Items from a data source:

◆ ◆ ◆ ◆

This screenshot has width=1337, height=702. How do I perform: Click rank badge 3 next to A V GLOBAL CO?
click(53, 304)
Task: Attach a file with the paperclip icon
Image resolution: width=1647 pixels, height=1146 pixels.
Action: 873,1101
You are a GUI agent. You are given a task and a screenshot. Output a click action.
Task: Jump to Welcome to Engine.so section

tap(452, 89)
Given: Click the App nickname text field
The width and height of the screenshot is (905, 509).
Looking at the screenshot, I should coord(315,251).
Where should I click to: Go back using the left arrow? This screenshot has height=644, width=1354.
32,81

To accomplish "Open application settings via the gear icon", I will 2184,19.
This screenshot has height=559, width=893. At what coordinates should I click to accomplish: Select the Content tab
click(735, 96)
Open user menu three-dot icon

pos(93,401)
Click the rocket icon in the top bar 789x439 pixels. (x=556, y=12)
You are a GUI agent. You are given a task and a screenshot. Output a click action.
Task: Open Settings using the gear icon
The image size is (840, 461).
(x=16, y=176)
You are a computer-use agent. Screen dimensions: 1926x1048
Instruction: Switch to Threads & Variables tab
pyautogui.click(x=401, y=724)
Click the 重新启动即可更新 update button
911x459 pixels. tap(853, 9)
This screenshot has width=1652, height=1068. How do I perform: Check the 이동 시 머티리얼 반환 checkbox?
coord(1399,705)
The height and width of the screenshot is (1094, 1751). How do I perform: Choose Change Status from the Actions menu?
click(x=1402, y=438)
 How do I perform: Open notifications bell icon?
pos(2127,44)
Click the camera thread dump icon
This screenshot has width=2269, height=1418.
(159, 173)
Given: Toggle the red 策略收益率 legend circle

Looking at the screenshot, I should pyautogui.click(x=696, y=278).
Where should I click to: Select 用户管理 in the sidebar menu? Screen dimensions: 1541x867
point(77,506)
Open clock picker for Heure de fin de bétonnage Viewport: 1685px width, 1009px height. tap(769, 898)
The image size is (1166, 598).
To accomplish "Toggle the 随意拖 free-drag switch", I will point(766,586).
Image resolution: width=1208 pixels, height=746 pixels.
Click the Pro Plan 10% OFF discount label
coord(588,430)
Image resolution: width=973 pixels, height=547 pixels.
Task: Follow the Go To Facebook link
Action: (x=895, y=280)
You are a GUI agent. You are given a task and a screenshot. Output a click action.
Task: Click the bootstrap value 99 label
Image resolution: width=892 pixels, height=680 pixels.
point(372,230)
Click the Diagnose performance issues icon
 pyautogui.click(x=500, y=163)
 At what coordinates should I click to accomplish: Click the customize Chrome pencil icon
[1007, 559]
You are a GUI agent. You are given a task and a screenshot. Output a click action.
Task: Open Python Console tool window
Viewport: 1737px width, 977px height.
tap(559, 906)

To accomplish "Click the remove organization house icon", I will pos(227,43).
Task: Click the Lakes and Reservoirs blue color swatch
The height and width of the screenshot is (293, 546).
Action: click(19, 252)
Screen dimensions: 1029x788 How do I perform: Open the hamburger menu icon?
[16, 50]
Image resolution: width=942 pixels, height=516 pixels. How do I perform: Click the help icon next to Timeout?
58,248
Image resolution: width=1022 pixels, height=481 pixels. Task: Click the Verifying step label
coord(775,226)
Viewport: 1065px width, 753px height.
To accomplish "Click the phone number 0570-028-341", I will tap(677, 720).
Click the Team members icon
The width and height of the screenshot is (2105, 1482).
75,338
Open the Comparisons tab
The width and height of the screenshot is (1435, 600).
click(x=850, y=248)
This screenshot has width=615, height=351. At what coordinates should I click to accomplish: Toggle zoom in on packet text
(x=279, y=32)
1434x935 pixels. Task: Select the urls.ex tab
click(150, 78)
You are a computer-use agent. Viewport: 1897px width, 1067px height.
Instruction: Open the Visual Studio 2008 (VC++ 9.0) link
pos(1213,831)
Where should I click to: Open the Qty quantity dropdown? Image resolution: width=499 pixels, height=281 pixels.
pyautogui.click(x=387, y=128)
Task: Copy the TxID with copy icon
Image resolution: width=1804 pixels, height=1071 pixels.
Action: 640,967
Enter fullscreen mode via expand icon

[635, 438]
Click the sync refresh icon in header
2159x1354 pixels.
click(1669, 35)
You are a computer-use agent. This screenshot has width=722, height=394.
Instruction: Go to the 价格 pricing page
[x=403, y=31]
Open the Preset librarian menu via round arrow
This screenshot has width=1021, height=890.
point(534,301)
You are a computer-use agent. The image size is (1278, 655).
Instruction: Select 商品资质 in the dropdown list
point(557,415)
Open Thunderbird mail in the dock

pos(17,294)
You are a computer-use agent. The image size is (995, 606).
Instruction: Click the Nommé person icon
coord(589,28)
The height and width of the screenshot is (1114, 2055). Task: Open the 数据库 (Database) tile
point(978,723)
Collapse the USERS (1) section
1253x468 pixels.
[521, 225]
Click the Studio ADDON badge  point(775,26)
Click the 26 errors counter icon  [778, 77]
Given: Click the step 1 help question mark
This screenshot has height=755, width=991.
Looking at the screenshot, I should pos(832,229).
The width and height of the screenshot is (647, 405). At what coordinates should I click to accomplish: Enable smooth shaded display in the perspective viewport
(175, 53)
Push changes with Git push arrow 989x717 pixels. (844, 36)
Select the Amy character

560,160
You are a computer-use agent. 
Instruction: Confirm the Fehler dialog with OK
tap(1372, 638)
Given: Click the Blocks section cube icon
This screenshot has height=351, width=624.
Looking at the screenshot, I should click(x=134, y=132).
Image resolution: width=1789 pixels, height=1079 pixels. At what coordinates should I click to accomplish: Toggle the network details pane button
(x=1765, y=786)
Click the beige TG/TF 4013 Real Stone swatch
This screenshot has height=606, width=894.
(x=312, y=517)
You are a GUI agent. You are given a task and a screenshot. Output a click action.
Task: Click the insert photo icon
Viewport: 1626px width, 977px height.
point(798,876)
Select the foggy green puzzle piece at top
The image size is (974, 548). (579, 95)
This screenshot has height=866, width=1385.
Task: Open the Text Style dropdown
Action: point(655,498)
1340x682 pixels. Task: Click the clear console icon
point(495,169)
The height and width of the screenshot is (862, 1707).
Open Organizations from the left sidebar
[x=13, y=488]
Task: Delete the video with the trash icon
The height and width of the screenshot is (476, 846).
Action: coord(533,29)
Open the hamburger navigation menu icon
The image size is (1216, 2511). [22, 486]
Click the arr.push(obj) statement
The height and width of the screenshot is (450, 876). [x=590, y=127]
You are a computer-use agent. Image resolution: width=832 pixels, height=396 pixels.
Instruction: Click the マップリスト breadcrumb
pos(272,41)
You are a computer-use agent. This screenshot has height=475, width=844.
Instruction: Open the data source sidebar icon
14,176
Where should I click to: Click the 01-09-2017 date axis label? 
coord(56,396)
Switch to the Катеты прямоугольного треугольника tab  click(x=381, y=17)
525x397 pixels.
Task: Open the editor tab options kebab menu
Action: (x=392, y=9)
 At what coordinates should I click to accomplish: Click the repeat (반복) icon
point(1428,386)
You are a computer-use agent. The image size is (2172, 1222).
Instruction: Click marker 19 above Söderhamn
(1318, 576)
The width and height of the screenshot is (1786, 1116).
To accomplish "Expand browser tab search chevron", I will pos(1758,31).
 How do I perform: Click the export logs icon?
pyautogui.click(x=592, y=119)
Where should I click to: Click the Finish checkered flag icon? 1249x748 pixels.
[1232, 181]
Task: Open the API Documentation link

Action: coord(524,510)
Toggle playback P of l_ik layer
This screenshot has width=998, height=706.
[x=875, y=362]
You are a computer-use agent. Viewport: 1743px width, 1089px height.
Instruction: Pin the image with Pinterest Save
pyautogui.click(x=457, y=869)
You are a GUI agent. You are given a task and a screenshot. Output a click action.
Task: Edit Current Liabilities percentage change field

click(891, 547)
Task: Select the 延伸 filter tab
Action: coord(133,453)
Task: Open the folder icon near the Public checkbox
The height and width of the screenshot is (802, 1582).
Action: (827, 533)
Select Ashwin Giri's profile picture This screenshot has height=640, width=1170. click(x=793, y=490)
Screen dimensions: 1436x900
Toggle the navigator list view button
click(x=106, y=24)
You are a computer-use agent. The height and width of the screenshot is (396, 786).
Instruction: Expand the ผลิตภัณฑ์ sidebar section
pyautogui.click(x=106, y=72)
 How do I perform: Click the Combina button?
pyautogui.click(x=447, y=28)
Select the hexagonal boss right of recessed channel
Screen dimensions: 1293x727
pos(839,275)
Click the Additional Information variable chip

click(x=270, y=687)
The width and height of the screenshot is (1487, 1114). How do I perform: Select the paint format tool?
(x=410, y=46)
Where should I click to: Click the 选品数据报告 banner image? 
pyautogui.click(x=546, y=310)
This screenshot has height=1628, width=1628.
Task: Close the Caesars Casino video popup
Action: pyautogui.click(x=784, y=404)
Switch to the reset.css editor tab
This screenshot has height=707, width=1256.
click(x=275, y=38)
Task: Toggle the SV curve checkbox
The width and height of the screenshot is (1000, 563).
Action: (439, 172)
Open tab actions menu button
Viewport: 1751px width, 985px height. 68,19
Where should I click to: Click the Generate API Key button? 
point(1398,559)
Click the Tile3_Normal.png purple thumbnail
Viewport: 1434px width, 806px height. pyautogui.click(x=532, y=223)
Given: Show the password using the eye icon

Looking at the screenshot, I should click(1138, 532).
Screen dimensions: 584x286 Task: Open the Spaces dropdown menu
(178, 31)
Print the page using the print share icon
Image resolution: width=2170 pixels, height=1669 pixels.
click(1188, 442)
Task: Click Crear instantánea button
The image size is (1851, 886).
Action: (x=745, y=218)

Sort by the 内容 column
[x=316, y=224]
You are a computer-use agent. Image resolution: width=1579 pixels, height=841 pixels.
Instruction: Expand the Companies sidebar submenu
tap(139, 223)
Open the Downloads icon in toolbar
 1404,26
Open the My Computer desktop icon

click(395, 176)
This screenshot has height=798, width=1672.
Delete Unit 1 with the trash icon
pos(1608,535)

◆ ◆ ◆ ◆

Look back at the entries above and repeat, unchanged, every line from the line holding "Open clock picker" through the line holding "Image resolution: width=1208".

Open clock picker for Heure de fin de bétonnage Viewport: 1685px width, 1009px height. tap(769, 898)
The image size is (1166, 598).
To accomplish "Toggle the 随意拖 free-drag switch", I will point(766,586).
Image resolution: width=1208 pixels, height=746 pixels.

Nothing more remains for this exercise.